Clinical Setback Tempers WELIREG Expectations
The LITESPARK‑012 trial was a disappointment, as the tested combination regimens failed to beat KEYTRUDA plus Lenvima on key endpoints in first-line renal cell carcinoma. Management framed the data as scientifically informative while cautioning against extrapolating the outcome across the entire WELIREG program, but it still represents a notable setback within that franchise.
Product-Specific Headwinds and Seasonality Effects
Merck called out several product-level drags, including expectations for minimal ENFLONSIA sales in Q2 amid RSV seasonality and elevated monoclonal supply. OHTUVAYRE revenue of $131 million was hit by reimbursement changes and Medicare deductible resets, though prescriptions began to recover in March, and KEYTRUDA’s Q1 stocking benefit will reverse later this year.
Operating Cost Creep and Financing Burden
Total operating expenses reached $15.2 billion, inflated by the Cidara charge, but even excluding it, costs rose about 2% as Merck invested behind new launches.
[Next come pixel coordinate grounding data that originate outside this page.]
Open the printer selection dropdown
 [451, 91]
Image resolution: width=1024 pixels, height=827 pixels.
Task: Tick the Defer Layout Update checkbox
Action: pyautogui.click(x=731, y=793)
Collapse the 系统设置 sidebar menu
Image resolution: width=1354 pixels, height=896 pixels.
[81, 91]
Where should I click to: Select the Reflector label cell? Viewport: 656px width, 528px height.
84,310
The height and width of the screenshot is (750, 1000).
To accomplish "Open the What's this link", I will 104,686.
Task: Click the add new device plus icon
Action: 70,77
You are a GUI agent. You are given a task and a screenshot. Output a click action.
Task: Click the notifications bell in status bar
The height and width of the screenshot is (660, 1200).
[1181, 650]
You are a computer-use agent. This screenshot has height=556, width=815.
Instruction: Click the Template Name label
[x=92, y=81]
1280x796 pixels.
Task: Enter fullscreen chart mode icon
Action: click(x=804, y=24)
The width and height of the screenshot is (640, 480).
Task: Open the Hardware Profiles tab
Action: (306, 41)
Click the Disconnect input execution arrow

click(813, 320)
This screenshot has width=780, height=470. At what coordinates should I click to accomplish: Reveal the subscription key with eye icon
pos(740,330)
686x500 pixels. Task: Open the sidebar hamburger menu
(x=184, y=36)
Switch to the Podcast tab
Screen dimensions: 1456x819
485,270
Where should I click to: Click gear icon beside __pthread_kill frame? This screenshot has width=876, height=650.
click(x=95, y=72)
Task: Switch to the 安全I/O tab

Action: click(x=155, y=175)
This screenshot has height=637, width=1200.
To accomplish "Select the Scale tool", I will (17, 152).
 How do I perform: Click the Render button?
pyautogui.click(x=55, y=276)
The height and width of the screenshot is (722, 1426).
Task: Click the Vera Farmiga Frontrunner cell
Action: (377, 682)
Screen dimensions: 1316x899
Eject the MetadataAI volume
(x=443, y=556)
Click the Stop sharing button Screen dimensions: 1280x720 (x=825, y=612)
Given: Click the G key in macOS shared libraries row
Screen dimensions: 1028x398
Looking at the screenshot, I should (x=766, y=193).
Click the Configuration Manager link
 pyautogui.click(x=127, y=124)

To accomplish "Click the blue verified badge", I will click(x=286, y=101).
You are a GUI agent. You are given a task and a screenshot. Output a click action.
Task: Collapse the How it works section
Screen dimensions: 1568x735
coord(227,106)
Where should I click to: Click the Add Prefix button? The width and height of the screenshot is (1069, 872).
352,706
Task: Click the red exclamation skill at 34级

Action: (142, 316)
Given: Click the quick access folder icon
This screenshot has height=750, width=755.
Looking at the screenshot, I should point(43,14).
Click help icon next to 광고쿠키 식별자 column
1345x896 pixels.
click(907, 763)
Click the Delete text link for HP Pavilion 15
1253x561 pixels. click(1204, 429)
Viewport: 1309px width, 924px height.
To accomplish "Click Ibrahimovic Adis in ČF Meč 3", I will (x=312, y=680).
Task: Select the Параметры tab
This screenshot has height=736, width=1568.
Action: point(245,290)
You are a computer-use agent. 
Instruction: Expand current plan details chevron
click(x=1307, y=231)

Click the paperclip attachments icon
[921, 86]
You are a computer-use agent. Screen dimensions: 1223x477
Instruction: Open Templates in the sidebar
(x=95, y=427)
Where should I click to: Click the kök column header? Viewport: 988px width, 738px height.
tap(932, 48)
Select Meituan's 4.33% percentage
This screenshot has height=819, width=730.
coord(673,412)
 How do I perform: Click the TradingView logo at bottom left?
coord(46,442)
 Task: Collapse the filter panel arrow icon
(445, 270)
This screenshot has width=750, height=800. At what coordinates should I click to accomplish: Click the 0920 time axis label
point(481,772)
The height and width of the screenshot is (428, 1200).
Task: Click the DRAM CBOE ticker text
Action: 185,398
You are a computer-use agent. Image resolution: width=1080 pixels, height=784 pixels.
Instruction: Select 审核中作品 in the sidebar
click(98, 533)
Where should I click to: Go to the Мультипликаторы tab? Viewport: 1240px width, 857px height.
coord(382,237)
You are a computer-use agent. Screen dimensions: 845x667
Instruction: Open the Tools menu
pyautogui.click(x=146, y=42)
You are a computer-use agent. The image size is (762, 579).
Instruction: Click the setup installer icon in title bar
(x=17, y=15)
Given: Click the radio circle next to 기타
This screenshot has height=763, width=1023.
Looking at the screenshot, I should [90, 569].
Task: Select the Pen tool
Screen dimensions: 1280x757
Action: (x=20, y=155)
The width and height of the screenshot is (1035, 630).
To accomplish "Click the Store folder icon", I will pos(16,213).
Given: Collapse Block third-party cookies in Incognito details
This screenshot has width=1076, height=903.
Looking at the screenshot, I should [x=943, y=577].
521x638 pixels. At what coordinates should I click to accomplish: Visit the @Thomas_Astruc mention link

Other expense increased to $318 million, driven mainly by financing tied to recent business development, a reminder that pipeline-building comes with higher interest and integration costs.
Updated Guidance Underscores Long-Term Confidence
For 2026, Merck now expects revenue of $65.8–$67.0 billion, representing 1%–3% growth including a roughly one‑point FX tailwind, and a gross margin near 82%. Operating expenses are projected at $36.0–$36.8 billion, other expense around $1.3 billion, a tax rate of 23.5%–24.5%, and EPS of $5.04–$5.16, while share count is seen at about 2.48 billion and buybacks tracking toward roughly $3 billion this year.
Merck’s call painted a picture of a company absorbing near-term hits from large R&D-driven charges and uneven vaccine trends while leaning into oncology strength and an expanding product portfolio. For investors, the key takeaway is a management team willing to tolerate near-term GAAP volatility in exchange for a more robust, diversified earnings base later in the decade.